Malgré toutes ses gesticulations, Trump n’a en réalité aucune alternative militaire crédible en Corée du Nord. La négociation avec le régime est la seule option réaliste. C’est ce qu’illustre la déclaration du Secrétaire d’État américain Rex Tillerson, le 30 septembre dernier : « Nous avons des lignes de communication avec Pyongyang, nous ne sommes pas dans le noir complet (…) Nous pouvons leur parler, nous leur parlons. » Les États-Unis n’ont plus les moyens de s’engager dans des conflits majeurs. Les guerres en Afghanistan, en Irak et en Syrie ont démontré les limites de leur superpuissance. Selon certaines estimations, ces interventions leur ont coûté plus de 2000 milliards de dollars depuis 2001. C’est deux fois et demie ce que leur avait coûté la guerre du Vietnam. La population américaine est lasse de ces guerres inutiles, alors que l’économie américaine ne sort pas de la crise. Une guerre contre la Corée du Nord — mieux armée que l’Irak et dotée de l’arme nucléaire — aggraverait la crise économique et sociale aux États-Unis, et aurait de lourdes conséquences politiques, ce que redoute la bourgeoisie américaine.

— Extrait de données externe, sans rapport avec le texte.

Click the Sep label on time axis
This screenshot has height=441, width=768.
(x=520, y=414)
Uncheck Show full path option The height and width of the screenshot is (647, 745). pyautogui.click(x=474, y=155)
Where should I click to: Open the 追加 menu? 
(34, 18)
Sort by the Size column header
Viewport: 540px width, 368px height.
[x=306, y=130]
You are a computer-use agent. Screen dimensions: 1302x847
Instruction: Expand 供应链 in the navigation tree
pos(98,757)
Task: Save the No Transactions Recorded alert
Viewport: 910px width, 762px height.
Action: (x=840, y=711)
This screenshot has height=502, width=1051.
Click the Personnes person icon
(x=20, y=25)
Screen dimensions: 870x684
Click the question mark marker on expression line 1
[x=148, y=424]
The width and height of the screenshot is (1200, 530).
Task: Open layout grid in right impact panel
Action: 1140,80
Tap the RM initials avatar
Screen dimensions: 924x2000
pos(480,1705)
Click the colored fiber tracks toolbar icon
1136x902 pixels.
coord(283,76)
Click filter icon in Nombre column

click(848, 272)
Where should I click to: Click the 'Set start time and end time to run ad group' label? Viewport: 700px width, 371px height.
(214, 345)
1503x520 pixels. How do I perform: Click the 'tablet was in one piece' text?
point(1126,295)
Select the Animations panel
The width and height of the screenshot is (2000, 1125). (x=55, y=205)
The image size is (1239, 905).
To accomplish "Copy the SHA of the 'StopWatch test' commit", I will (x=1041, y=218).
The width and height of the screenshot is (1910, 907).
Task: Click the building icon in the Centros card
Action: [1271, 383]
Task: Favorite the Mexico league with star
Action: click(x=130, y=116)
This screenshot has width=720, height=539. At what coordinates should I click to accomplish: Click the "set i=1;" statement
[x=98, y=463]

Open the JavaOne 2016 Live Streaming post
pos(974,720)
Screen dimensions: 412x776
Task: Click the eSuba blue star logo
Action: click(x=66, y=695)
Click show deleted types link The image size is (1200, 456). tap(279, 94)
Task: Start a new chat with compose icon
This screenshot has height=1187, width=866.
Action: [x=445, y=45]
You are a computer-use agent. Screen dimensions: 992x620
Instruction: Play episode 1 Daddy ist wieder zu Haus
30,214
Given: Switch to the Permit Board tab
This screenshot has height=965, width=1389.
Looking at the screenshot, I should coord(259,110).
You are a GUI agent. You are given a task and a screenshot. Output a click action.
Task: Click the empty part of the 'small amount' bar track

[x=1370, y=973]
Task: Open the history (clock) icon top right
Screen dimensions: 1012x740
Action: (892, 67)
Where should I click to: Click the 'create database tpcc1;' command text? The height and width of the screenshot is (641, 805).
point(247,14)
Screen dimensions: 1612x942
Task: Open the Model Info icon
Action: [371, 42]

En revanche, une hausse des tensions sur la péninsule coréenne est un excellent prétexte pour justifier le renforcement de la présence militaire de l’impérialisme américain dans la région afin de contenir les puissances rivales russe et surtout chinoise. 80 000 GI’s sont déjà présents au Japon et en Corée du Sud. La Russie et surtout la Chine redoutent cette présence militaire américaine croissante. Si le régime nord-coréen s’effondre, l’armée américaine se retrouverait directement à leurs frontières. C’est pour cela que ces deux puissances soutiennent le régime de Kim Jong-un. L’option militaire est définitivement exclue. Seules des sanctions économiques peuvent ébranler le régime de Pyongyang. Mais la Chine, premier partenaire économique de la Corée du Nord, ne prendra pas de sanctions radicales contre son précieux allié.

Un régime stalinien

La Corée du Nord n’a jamais été un authentique régime « socialiste ». Depuis sa création en 1948, il s’agit d’un État ouvrier bureaucratiquement déformé : les moyens de production ont été nationalisés, mais l’État et l’économie échappent complètement au contrôle des travailleurs et des paysans. Tout le pouvoir est concentré dans les mains d’une bureaucratie totalitaire et privilégiée. La planification économique a permis, au début, un développement exceptionnel des forces productives. Jusqu’aux années 1970, les taux de croissance de la Corée du Nord étaient proches de 30 %, bien supérieurs à ceux de la Corée du Sud, régie alors par une dictature militaire capitaliste. Mais le poids de la bureaucratie et l’absence de gestion démocratique ont sabordé l’économie. L’effondrement du bloc de l’Est, en 1991, a aggravé la situation. Le pays a connu une terrible famine à la fin des années 1990. Depuis une dizaine d’années, l’économie nord-coréenne a retrouvé une légère croissance grâce à l’aide chinoise et à un début d’ouverture au capitalisme. La bureaucratie nord-coréenne a su profiter des rivalités entre puissances pour se maintenir au pouvoir. En développant l’arme nucléaire, elle veut se protéger d’une invasion militaire, comme celles qui ont frappé l’Irak ou la Libye.  

Internationalisme

Les interventions impérialistes n’ont jamais apporté la démocratie ou les droits de l’homme, mais uniquement plus d’oppressions et de destructions. Pour libérer et réunir les deux Corées, les travailleurs de la péninsule doivent renverser la bourgeoisie, au Sud, et la bureaucratie stalinienne, au Nord, et mettre en place une économie planifiée démocratiquement, sous leur contrôle. La lutte contre l’impérialisme est internationale. En luttant contre leur bourgeoisie, les travailleurs américains luttent contre l’impérialisme américain. Une révolution socialiste aux États-Unis serait une étape décisive pour mettre un terme une fois pour toutes à la plus grande menace pesant sur l’humanité : le capitalisme.